Obviously, “the West” is a broad concept, covering very different regions with quite different interests: it covers the new Europe with Central Europe and the Baltic States; it covers Northern Europe and the United Kingdom; it covers the old Europe with quite distinct Germany, France and the Mediterranean countries; finally it covers the transatlantic partners. Most of these countries are members of NATO and, on the European continent, of the EU. On Ukraine, there is more or less unanimity, although it is clear that different regions have different priorities. Sometimes, in the name of preserving unity, more decisive action is sacrificed, although this has not yet become the most visible problem. However, this may soon become an increasingly prominent challenge, as today’s “Western reality”, as described above, may have increasingly negative long-term consequences. First and foremost for our region, but also for the whole of the European continent, and thus for the West.

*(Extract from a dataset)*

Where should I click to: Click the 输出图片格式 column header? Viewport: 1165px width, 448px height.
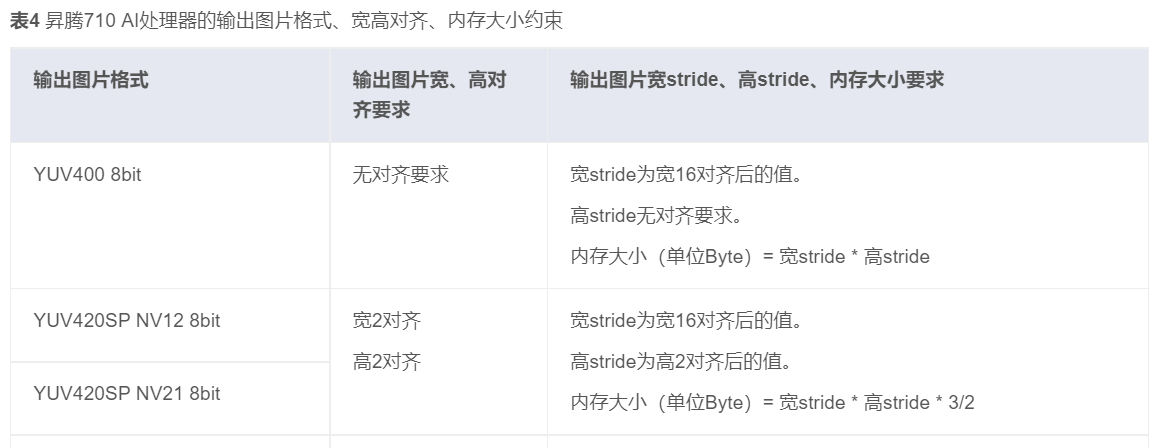91,80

The reality of the West is what it is today. Our challenge is to be able to act and to achieve maximum objectives even in the face of this reality. The problems of today’s Western reality that concern us most can be identified very briefly: a) the lack of an overarching long-term Western strategy for the geopolitical reconstruction of the whole of the eastern part of Europe (Ukraine, Russia, Belarus), in which Ukraine (its victory, reconstruction, Euro-Atlantic integration) would play a central role; b) the lack of Western geopolitical leadership and political will for the preparation and implementation of such a strategy.

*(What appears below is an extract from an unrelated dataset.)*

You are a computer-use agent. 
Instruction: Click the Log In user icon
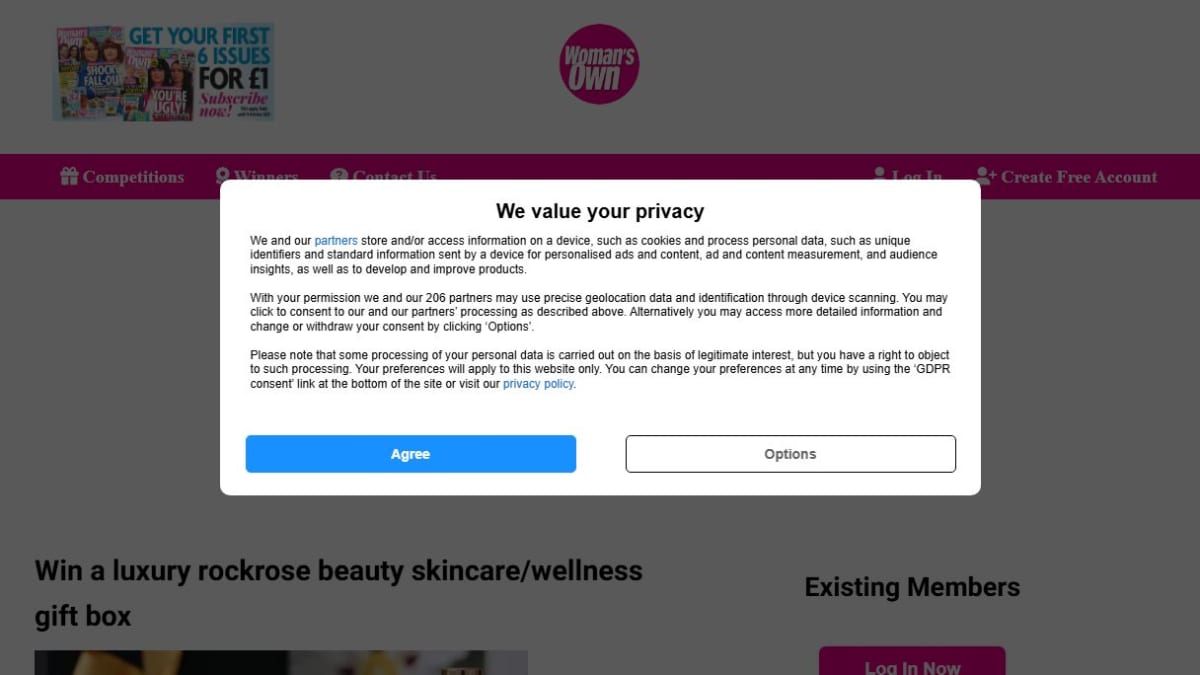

This raises the question of Lithuania’s responsibility. Our primary responsibility is to find partners and like-minded people with whom we can work together to change the “Western reality” of today. We are having a lot of discussions about the German brigade in Lithuania, about the purchase of German tanks and how to keep such a purchase secret (?!) – this is important, but it only concerns our individual security. Meanwhile, I do not see at all any broader and more fundamental discussions among us about how we can achieve a change in the current “Western reality”; what we have to do to make the unconditional victory of Ukraine and the crushing of Russia the West’s goal; what we have to do to make the West no longer afraid of the victory of Ukraine and its consequences for Russia; what we must do to ensure that the West sees Ukraine’s Euro-Atlantic integration not only as an aspiration for Ukraine, but also as something that is vital for the West itself, because only in this way can the geopolitical reconstruction of Eastern Europe be realised and the conditions for a sustainable peace on the continent of Europe be created. This is no less important for the security of the whole of Europe and for our own security than what tanks or brigades will eventually be deployed in Lithuania.

Europe’s geopolitical problems (dangers and opportunities) are currently concentrated on the eastern borders of the Western area on the European continent. The political weight of the countries of the Western area representing this region (including Lithuania and Ukraine) has increased considerably in the Western area. This region can fill the deficit of the collective leadership that is so painfully felt in the West. But the region has so far failed to demonstrate such efforts.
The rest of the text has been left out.